While doing a systematic review and meta-analysis on Randomized Control Trials which data should a researcher focus on - Intention to Treat or Complete Case Analysis?
Briefly, intention to treat is generally the gold standard. There are exceptions to this depending on your outcome measure, but as a general rule you should include data analysed on an intention to treat basis.
Jack Henry Agree with Jack; it’s best to include trials which perform intention-to-treat analysis (ITT) vs per-protocol analysis (PP) because PP may result in bias. Exceptions would be eg subjects who although already randomised never started intervention for whatever reasons.
Shikha Sahai, a per-protocol or complete case analysis will essentially "transform" the study design from the originally-intentioned RCT to a cohort study. Thus, to preserve the key feature of RCT in question - the randomization - you have to consider the intention-to-treat analysis.
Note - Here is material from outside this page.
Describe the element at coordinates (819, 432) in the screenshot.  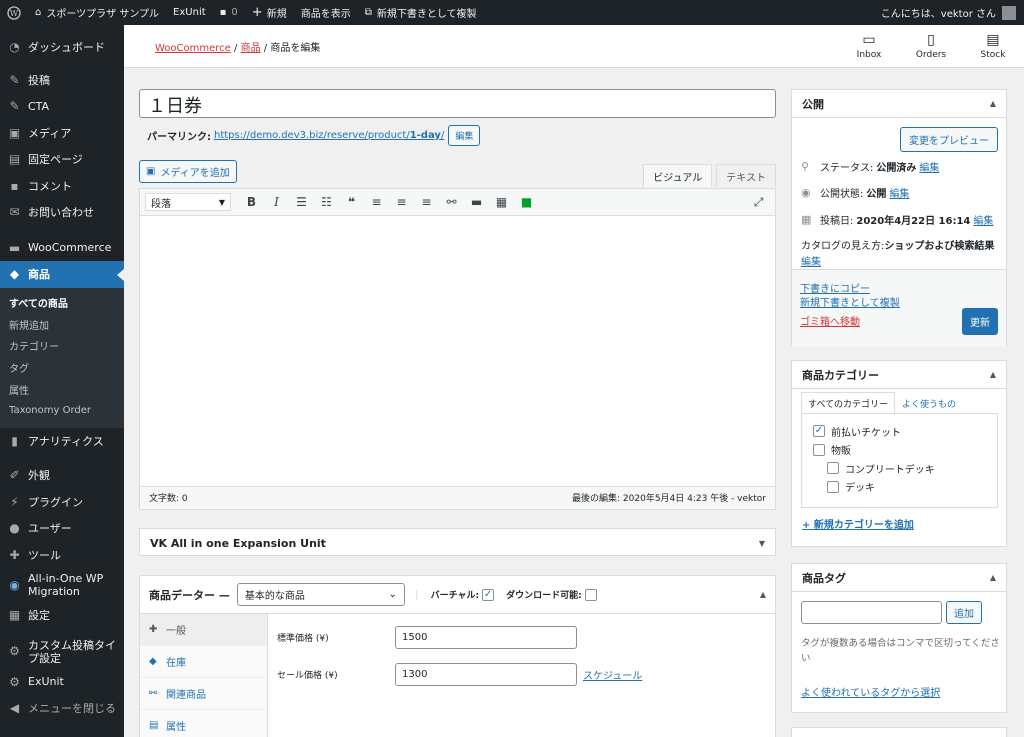
I see `category-checkbox: ✓` at that location. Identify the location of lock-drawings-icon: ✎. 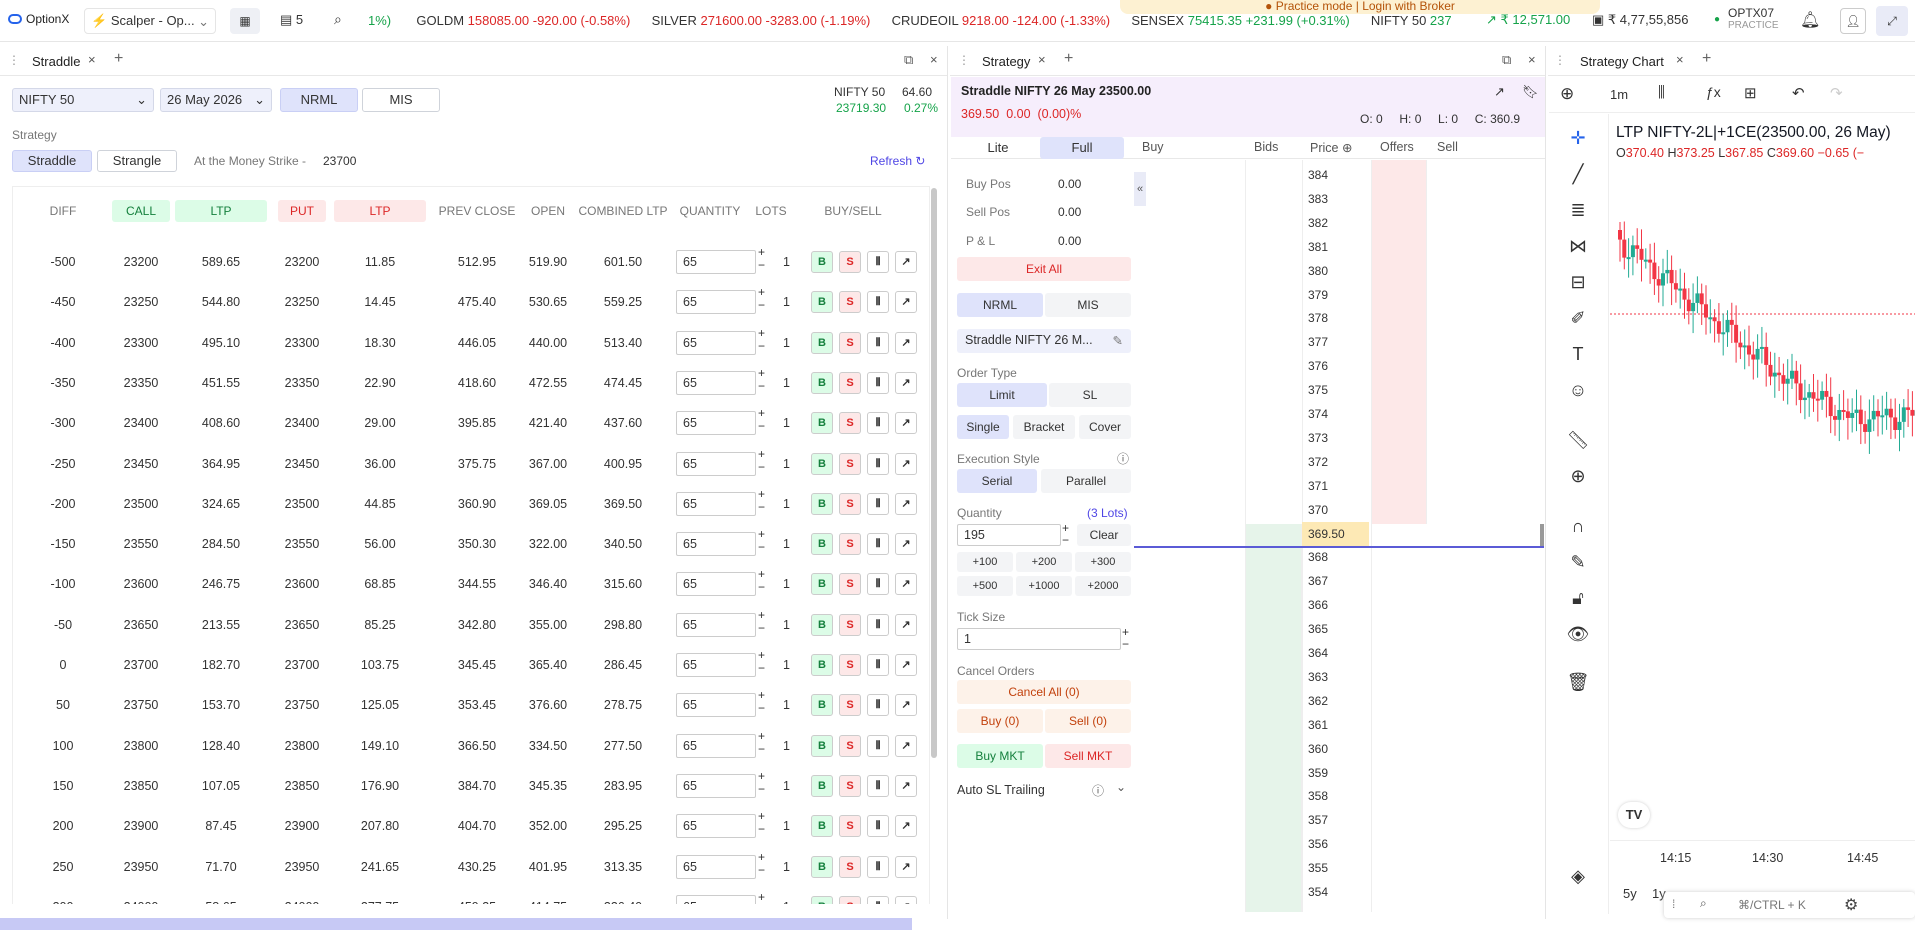
(1578, 562).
I see there are excellent answers above. Still I want to contribute to this discussion via case research:
1) Tejpal Gupta et al. (2021). Systematic review and meta-analysis of randomised controlled trials testing the safety and efficacy of convalescent plasma in the treatment of coronavirus disease 2019 (COVID-19): Evidence-base for practise and implications for research, Transfusion Medicine Early View 29 June 2021, Free access: Article Systematic review and meta-analysis of randomised controlled...
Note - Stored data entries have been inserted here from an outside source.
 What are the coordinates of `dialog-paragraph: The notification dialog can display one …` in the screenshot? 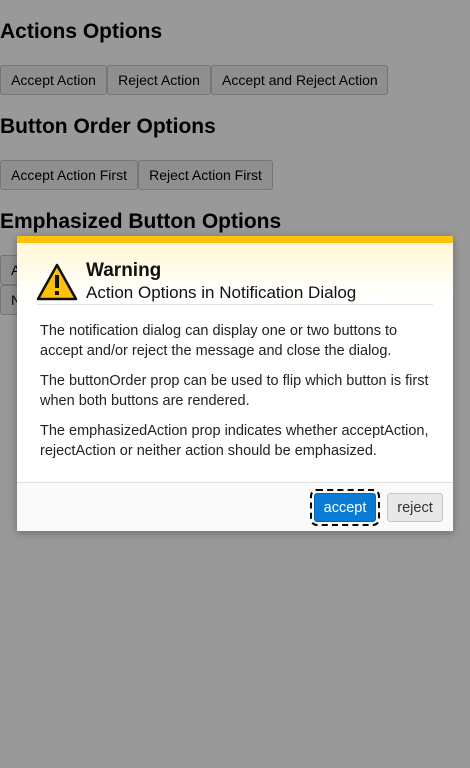 It's located at (219, 341).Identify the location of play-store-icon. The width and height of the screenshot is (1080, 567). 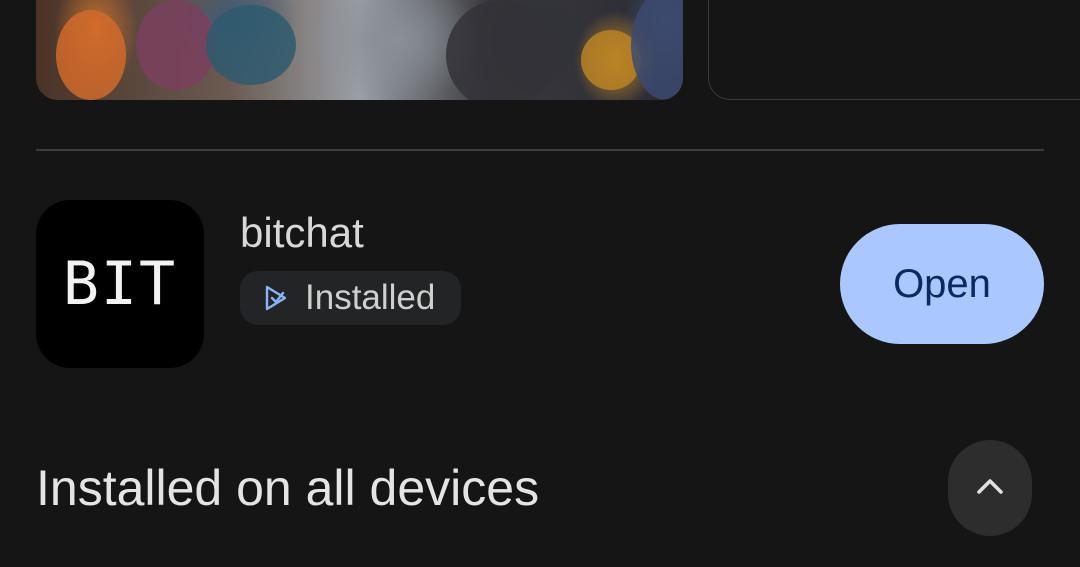
(276, 298).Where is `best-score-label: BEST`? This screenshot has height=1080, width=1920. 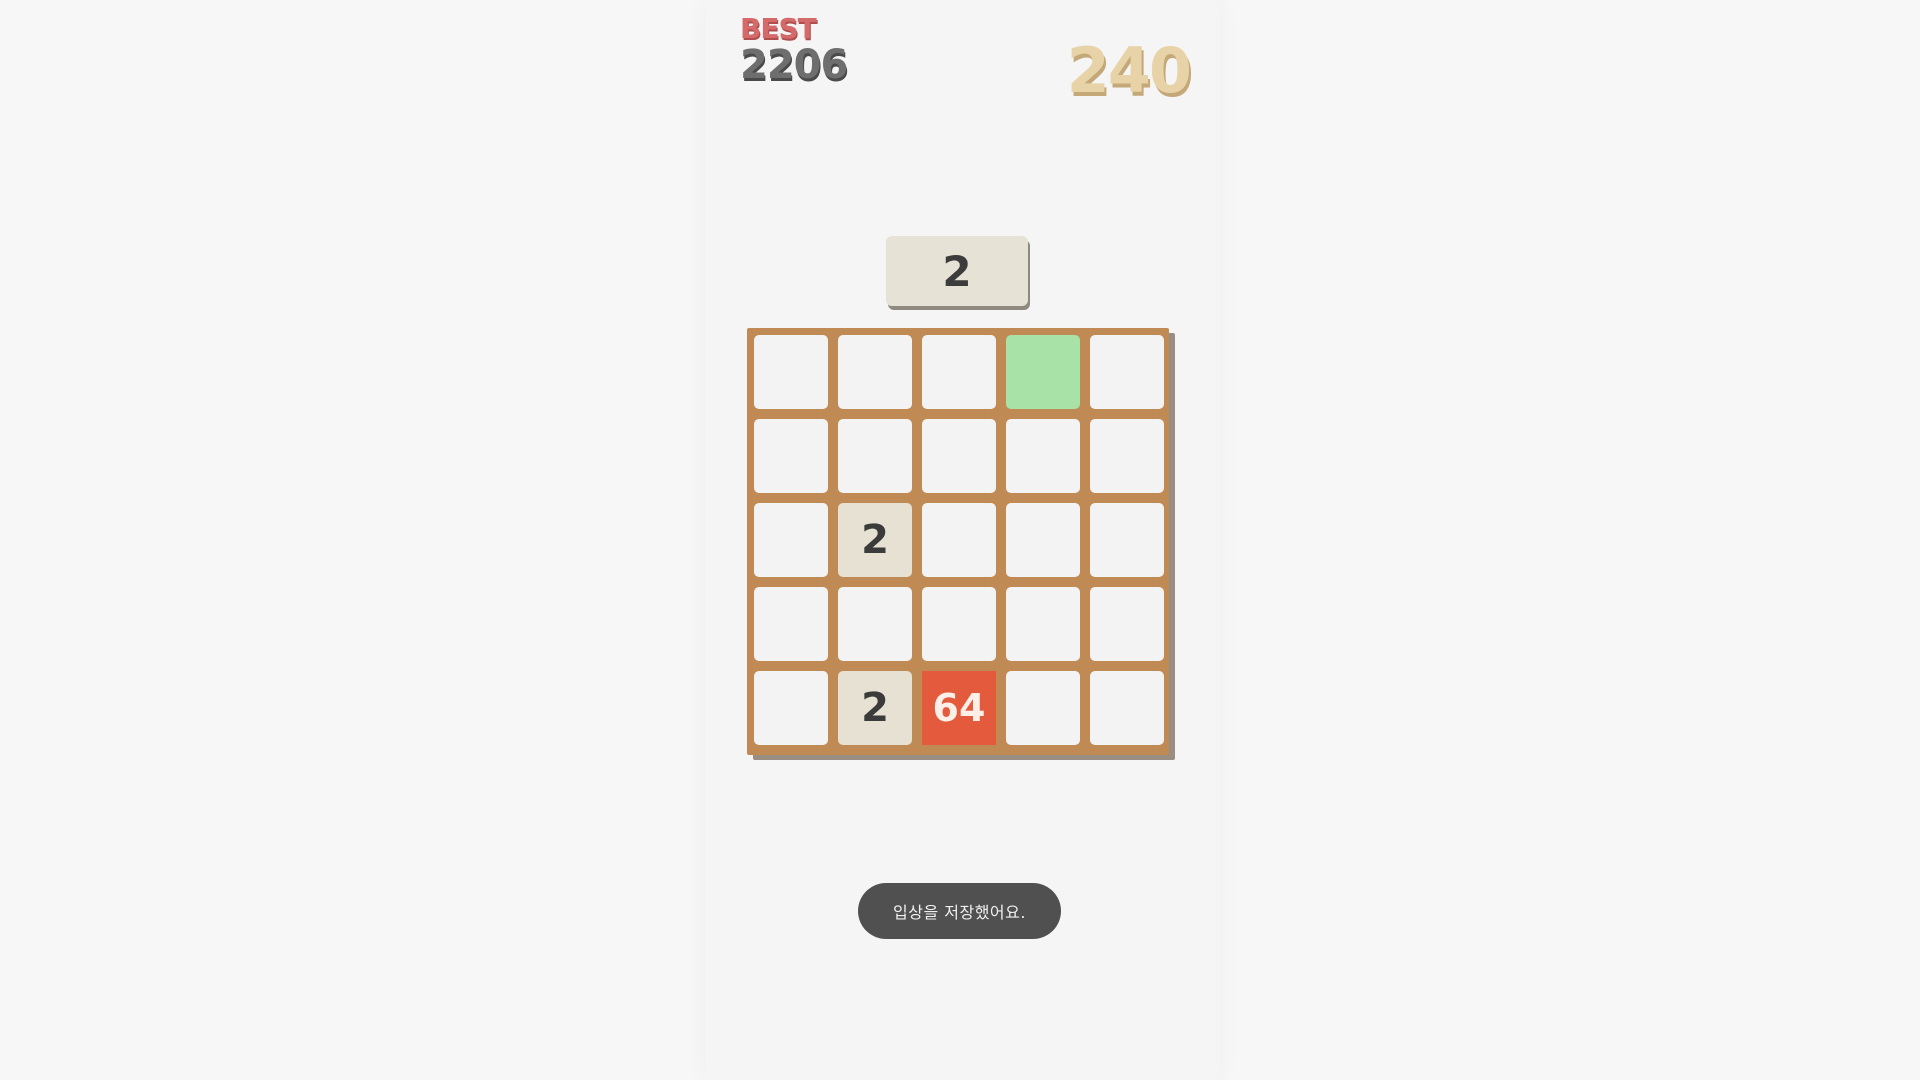 best-score-label: BEST is located at coordinates (778, 28).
2) Cristina Corduneanu-Huci et al (2021). The politics of experimentation: Political competition and randomized controlled trials, Journal of Comparative Economics, Volume 49, Issue 1, March 2021, Free access: Article The politics of experimentation: Political competition and r...
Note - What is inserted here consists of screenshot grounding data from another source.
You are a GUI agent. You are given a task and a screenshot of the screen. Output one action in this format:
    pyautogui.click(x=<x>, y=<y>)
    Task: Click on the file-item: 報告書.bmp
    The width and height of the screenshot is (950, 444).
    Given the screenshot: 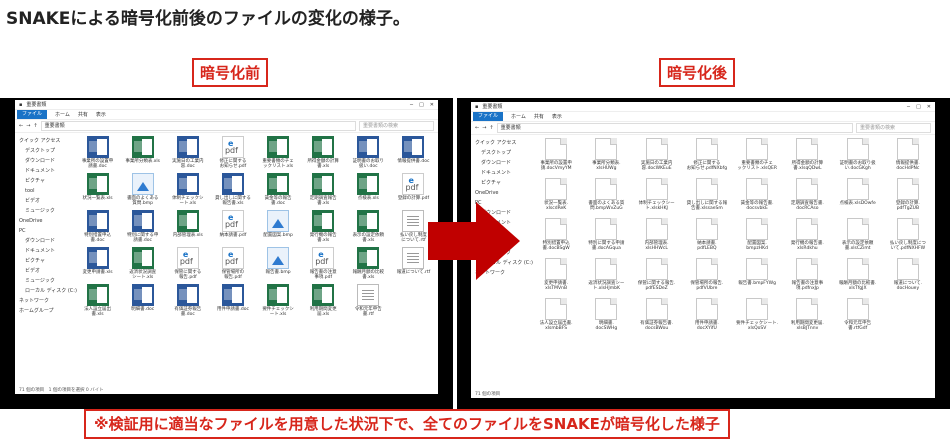 What is the action you would take?
    pyautogui.click(x=278, y=266)
    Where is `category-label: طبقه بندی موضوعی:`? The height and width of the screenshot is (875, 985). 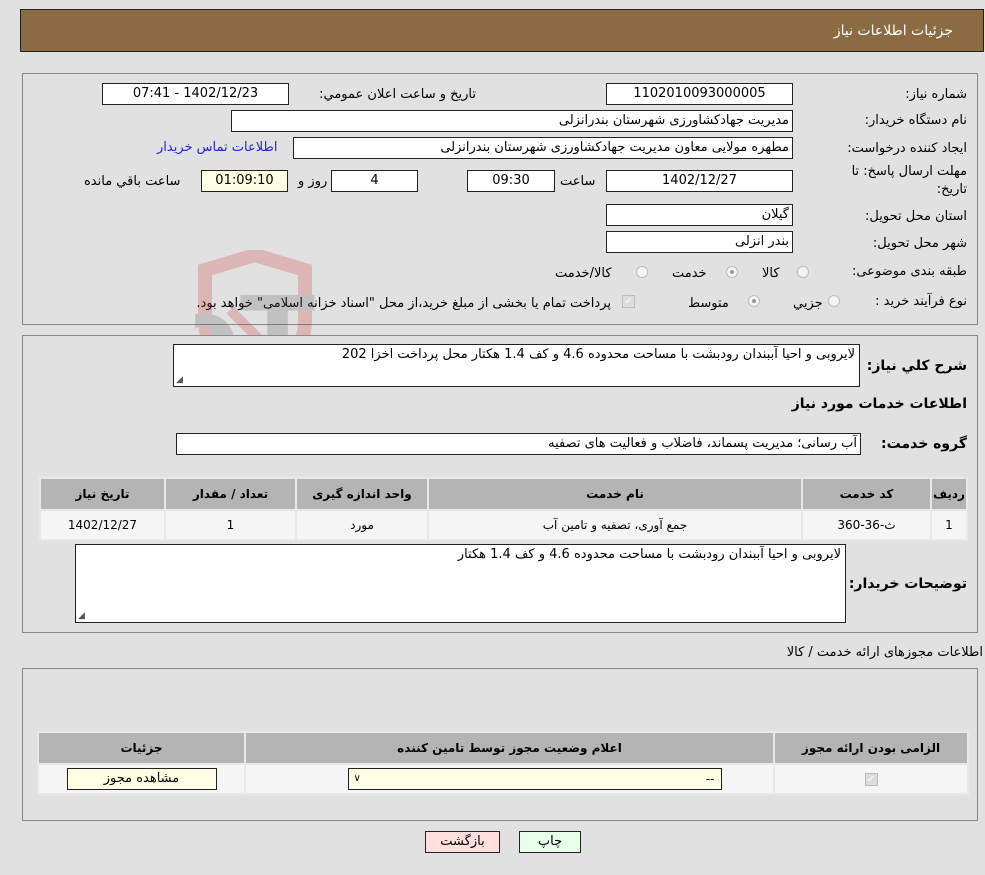
category-label: طبقه بندی موضوعی: is located at coordinates (909, 272). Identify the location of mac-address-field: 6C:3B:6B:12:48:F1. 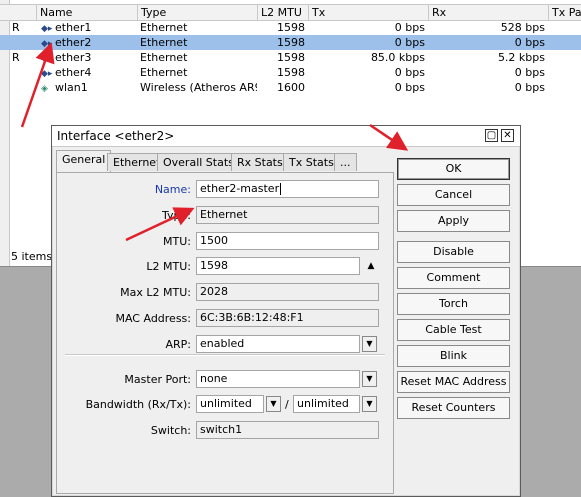
(288, 318).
Intention-to-treat (ITT) analysis aims to include all participants randomized into a trial irrespective of what happened subsequently (Newell 1992, Lewis 1993). ITT analyses are generally preferred as they are unbiased, and also because they address a more pragmatic and clinically relevant question.
An analysis in which data are analysed for every participant for whom the outcome was obtained is often described as an available case analysis. Some trial reports present analyses of the results of only those participants who completed the trial and who complied with (or received some of) their allocated intervention. Some authors incorrectly call this an ITT analysis, but it is in fact a per-protocol analysis. Furthermore, some authors analyse participants only according to the actual interventions received, irrespective of the randomized allocations (treatment-received analysis). It is generally unwise to accept study authors’ description of an analysis as ITT; such a judgement should be based on the detailed information provided.
Many (but not all) people consider that available case and ITT analyses are not appropriate when assessing unintended (adverse) effects, as it is wrong to attribute these to a treatment that somebody did not receive. As ITT analyses tend to bias the results towards no difference they may not be the most appropriate when attempting to establish equivalence or non-inferiority of a treatment.
In most situations, authors should attempt to extract from papers the data to enable at least an available case analysis. Avoidable exclusions should be ‘re-included’ if possible. In some rare situations it is possible to create a genuine ITT analysis from information presented in the text and tables of the paper, or by obtaining extra information from the author about participants who were followed up but excluded from the trial report. If this is possible without imputing study results, it should be done.